When It Comes to Privacy, It’s Time to See the Forest for the Trees

By Wayne Matus

Unsplash

Are we watching the forest and not noticing the trees? The bipartisan American Data Privacy and Protection Act Discussion Draft has so much in it that most everyone is trying to grasp the issues, with most of the discussion on preemption and a private right of action. But, in doing that, are we failing to focus on one other?

And perhaps, the even more impactful, hidden major issue – that opt-in would be required before a company could process, collect, or transfer sensitive data?

Why is this an impactful issue? Because the bill defines sensitive covered data incredibly broadly, way beyond what you would expect, and grants the FTC rulemaking authority to broaden what is defined as sensitive even further.

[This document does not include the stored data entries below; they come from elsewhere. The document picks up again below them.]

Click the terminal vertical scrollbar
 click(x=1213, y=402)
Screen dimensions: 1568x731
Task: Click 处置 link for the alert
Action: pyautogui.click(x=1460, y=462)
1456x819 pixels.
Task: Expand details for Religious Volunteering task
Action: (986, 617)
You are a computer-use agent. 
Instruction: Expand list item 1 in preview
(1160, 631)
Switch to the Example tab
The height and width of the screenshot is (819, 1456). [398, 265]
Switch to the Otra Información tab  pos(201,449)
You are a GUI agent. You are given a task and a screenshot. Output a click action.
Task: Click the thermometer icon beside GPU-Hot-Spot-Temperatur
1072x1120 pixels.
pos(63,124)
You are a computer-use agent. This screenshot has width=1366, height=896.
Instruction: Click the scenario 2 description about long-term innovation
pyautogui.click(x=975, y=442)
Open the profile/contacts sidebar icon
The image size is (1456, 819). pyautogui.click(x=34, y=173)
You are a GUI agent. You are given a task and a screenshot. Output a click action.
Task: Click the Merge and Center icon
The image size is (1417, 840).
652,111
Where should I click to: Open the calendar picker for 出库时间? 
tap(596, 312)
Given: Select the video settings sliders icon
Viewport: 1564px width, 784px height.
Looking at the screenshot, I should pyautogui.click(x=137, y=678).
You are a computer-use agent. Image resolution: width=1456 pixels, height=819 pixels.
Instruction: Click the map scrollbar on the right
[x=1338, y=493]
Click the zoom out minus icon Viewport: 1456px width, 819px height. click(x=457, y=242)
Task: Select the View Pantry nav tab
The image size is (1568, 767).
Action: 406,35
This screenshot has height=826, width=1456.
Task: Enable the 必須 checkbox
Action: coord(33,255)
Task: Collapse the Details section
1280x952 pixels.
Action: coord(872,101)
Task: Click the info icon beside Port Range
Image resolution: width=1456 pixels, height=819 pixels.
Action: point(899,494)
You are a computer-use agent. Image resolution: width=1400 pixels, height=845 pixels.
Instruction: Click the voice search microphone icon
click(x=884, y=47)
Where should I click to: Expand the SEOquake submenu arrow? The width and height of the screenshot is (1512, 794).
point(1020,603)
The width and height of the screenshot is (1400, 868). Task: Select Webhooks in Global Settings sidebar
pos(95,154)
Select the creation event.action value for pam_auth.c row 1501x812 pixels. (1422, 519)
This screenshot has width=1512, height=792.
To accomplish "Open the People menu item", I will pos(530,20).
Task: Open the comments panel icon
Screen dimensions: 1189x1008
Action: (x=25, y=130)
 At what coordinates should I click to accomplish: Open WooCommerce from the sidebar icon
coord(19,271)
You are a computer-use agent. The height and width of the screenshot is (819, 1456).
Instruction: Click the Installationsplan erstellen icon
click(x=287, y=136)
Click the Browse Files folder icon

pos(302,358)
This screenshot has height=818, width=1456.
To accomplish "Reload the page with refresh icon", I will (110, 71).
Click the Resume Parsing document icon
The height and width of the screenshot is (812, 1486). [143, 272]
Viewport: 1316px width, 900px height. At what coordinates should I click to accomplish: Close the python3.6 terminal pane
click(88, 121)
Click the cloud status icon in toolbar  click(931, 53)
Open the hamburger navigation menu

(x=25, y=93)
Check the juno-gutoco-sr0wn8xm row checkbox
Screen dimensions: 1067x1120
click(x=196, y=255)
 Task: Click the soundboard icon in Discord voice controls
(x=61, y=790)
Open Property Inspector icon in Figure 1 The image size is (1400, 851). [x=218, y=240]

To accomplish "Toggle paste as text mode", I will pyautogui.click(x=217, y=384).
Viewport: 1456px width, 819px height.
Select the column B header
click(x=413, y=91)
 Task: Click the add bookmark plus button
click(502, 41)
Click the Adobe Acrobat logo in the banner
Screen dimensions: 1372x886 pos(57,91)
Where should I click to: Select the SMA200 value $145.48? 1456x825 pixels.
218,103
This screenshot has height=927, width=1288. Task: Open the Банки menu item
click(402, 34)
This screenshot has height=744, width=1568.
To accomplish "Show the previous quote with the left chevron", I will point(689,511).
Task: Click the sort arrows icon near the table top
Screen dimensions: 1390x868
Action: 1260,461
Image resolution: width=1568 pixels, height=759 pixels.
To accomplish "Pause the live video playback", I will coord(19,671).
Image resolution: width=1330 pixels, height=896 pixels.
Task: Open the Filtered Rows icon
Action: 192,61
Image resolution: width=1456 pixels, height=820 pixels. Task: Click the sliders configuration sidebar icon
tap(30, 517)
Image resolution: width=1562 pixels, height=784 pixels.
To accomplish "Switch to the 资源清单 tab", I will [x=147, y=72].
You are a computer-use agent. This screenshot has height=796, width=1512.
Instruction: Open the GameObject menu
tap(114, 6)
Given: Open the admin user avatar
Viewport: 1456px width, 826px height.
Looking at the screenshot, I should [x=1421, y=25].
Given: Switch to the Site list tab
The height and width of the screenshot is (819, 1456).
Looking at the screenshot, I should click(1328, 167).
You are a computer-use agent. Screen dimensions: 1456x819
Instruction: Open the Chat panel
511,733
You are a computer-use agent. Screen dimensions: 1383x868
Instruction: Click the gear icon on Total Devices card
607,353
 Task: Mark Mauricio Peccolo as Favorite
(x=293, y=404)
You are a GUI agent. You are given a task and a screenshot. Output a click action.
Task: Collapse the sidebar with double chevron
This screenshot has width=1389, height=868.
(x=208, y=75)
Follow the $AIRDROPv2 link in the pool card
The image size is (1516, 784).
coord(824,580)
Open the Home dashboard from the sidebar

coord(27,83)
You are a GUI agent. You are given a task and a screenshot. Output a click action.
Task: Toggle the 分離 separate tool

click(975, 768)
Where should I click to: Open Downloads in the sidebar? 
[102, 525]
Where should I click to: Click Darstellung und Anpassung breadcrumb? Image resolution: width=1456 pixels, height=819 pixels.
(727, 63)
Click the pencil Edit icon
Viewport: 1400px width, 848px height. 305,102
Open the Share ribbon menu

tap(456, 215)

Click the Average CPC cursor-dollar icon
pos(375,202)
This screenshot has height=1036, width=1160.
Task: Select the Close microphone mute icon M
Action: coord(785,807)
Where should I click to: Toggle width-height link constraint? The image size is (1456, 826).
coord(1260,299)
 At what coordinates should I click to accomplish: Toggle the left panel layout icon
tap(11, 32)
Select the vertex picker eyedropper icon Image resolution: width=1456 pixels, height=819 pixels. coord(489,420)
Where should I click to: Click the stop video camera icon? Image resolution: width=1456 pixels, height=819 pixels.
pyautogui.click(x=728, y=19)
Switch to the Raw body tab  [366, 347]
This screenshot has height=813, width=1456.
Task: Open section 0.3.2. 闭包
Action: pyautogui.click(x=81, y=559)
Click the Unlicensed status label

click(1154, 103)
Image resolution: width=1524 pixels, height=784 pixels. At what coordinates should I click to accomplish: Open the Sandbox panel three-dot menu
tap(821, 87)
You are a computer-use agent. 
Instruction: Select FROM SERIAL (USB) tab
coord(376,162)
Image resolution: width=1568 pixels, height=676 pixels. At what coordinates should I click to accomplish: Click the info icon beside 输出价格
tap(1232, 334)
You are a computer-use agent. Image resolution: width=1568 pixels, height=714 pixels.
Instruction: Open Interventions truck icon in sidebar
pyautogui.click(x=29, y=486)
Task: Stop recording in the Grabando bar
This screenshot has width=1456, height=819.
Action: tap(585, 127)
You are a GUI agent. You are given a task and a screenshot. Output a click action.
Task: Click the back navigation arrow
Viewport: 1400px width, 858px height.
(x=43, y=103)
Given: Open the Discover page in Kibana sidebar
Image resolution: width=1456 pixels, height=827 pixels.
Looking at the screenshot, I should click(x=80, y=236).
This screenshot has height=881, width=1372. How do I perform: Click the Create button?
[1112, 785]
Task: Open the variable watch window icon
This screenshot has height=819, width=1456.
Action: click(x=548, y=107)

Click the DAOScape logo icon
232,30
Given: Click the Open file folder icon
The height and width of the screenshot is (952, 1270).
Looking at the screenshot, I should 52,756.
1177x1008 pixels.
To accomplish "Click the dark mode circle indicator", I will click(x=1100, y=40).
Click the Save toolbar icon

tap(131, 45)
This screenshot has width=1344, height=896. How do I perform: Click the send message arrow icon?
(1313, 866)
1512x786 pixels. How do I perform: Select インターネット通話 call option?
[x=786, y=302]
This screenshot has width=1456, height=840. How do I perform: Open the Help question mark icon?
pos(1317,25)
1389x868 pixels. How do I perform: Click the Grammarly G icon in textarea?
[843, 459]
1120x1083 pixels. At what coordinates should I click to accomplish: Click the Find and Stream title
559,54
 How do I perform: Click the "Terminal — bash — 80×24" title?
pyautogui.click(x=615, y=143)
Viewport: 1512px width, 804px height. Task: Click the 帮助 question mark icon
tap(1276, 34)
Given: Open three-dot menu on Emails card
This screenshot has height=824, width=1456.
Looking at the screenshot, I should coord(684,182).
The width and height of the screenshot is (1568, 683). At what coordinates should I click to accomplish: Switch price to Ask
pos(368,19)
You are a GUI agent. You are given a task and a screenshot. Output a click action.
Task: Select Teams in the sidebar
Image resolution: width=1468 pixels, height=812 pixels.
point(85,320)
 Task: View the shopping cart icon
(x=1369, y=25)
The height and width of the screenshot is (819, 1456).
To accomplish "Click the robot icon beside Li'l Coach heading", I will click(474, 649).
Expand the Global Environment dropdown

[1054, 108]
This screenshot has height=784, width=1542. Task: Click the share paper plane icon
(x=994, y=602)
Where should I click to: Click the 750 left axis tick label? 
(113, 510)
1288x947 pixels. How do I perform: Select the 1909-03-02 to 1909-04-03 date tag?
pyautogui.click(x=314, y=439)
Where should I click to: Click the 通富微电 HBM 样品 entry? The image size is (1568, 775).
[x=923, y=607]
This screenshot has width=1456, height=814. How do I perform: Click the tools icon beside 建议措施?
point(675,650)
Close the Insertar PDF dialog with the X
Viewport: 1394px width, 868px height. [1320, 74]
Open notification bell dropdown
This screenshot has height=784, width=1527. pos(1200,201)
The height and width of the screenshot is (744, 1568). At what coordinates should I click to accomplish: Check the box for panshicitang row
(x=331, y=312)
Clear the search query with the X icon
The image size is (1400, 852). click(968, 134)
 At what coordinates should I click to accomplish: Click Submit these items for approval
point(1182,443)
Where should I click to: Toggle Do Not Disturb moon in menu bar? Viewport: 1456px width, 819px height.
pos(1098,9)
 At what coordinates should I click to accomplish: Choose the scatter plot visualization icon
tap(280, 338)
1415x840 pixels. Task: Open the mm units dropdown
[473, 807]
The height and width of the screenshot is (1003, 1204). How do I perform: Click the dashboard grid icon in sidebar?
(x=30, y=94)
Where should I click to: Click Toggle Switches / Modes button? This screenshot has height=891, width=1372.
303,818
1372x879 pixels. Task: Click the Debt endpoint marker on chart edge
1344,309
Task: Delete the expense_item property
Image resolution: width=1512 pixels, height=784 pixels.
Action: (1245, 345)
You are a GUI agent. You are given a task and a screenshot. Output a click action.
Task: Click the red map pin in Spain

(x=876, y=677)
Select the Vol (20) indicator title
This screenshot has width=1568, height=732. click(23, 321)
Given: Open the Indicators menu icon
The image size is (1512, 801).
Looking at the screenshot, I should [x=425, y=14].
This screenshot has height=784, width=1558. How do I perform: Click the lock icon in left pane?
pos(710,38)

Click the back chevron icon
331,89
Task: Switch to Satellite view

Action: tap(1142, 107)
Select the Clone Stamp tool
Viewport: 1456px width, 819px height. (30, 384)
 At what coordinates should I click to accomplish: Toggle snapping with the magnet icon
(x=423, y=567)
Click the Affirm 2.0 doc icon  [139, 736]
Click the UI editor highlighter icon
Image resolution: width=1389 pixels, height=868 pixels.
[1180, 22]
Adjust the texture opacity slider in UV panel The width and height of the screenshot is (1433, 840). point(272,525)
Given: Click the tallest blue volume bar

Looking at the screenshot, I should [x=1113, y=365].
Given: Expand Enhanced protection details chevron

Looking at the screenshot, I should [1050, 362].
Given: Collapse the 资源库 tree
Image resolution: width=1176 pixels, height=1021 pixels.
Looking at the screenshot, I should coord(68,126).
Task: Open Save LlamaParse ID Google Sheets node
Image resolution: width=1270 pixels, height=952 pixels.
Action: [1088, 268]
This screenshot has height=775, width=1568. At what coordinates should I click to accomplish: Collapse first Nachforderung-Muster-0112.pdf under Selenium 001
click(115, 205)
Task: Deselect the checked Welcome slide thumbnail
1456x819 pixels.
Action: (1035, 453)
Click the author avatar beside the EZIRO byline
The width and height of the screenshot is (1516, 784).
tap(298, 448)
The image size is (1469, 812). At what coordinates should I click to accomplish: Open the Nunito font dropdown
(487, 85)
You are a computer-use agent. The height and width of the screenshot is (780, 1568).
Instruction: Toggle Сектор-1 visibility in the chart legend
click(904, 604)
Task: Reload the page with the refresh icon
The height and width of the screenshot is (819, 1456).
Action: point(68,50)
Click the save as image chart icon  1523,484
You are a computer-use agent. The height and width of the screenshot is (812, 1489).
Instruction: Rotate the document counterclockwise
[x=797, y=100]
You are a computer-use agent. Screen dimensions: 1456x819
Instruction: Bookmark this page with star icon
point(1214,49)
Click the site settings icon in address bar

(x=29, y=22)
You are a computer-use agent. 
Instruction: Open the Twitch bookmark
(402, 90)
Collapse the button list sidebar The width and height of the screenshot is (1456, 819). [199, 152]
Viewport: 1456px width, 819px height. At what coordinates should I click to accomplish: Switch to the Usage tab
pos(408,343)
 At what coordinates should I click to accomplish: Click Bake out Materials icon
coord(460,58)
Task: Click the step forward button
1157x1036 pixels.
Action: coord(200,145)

An opt-in would be required for a marketer to use not just what we would usually consider sensitive data, but also, under this broad definition, online activities (over time or across third-party websites), media viewing history, private communications (emails, chat), and geolocation. (As the draft bill requires providing an opt-out for targeted advertising, there is an arguable inconsistency. However, the intent is clearly to provide an opt-in for information identifying an individual's online activities.)

Is this not effectively applying Apple's iPhone ad privacy changes to all devices? It has been reported that only 18 percent of iOS users given the choice opt-in. What would the effect be on Internet marketing if 82 percent of all users do not opt-in? 

And, when you add to an opt-in requirement the bill's direction to the FTC that it study the feasibility of a unified opt-out mechanism and grant of authority to the FTC to implement such a mechanism through rule making, the potential effect on AdTech is even more dramatic.

With 19 legislative days left before the midterms, the likelihood of the bill being passed this year is small. Still, stranger things have happened, so it would behoove those whose economic models would be impacted to notice the trees now.


The views and opinions expressed are solely those of the contributor and do not necessarily reflect the official position of the ANA or imply endorsement from the ANA.


Wayne Matus, Esq., is the co-founder and General Counsel at SafeGuard Privacy.